Un continent qui a le vent en poupe ...

Le voyage de 12 jours que le Président des États-Unis Bill Clinton a effectué en Afrique, en mars et avril, est le signe le plus récent du regain d'optimisme et de confiance que la communauté internationale manifeste à l'égard de l'Afrique. Cet optimisme se révèle dans de nombreuses parties du continent lui-même où une nouvelle génération de dirigeants ont pris en main le destin politique et économique de leur pays avec une confiance que l'on n'avait plus observée depuis les années 60 et 70. Le rapport du Secrétaire général évoque "les efforts nouveaux de recherche de la paix et de la prospérité" en Afrique et affirme que "les efforts faits pour sortir des cycles habituels commencent à porter leurs fruits".

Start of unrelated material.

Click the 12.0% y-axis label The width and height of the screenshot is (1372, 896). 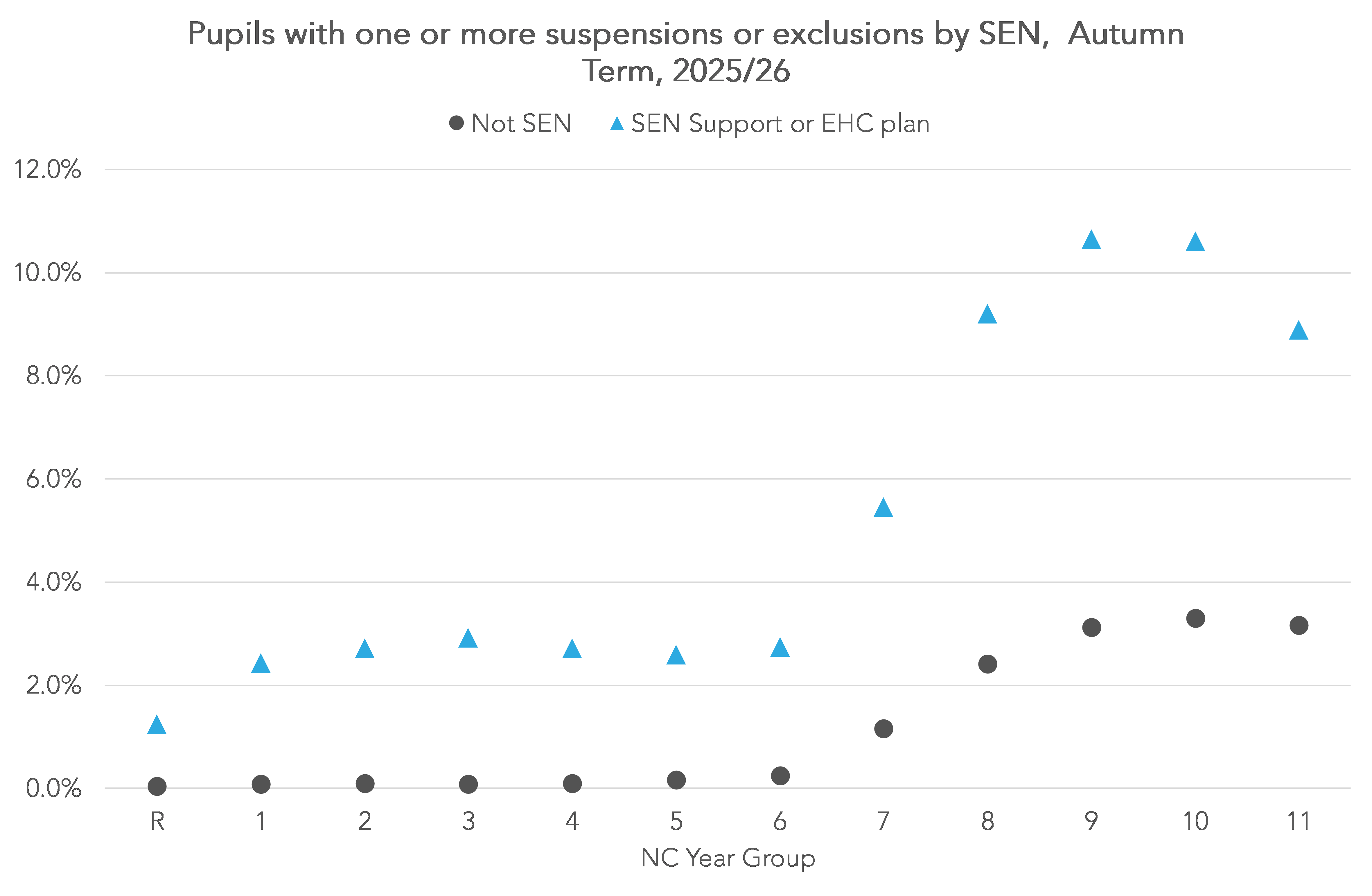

Les progrès qui ont été accomplis sur le plan politique en Afrique ont connu un retentissement international mais les extraordinaires progrès économiques qui ont été faits au cours des trois dernières années sont beaucoup moins connus :

  • Entre 1995 et 1997, le PIB a augmenté en moyenne de 4 % par an. Pour mesurer l'importance de cette évolution, il suffit de consulter les taux de croissance antérieurs : 0,4 % pour l'ensemble des années 80 et 0,9 % pour la période de 1990 à 1994. Étant donné que le taux d'accroissement annuel de la population est d'environ 3 %, cela représentait une baisse catastrophique des revenus, à une échelle supérieure à tout ce que l'on avait connu depuis la dépression des années 30.
  • En 1997, 11 pays avaient des taux de croissance économique de 6 % ou plus : l'Angola, le Bénin, le Botswana, le Burkina Faso, la Côte d'Ivoire, l'Éthiopie, le Malawi, le Mozambique, l'Ouganda, le Rwanda et le Tchad. De tels taux de croissance, qui seraient remarquables pour n'importe quelle région du monde, le sont encore plus pour une région économiquement défavorisée.
  • Cette croissance récente se maintient malgré la réduction de l'aide et le lourd fardeau de la dette. L'année dernière, l'Afrique a versé 33 milliards de dollars au titre du remboursement de sa dette, soit 8 milliards de dollars de plus qu'en 1995.

Et, comme le souligne le rapport du Secrétaire général, d'énormes défis politiques, sociaux et économiques restent à relever.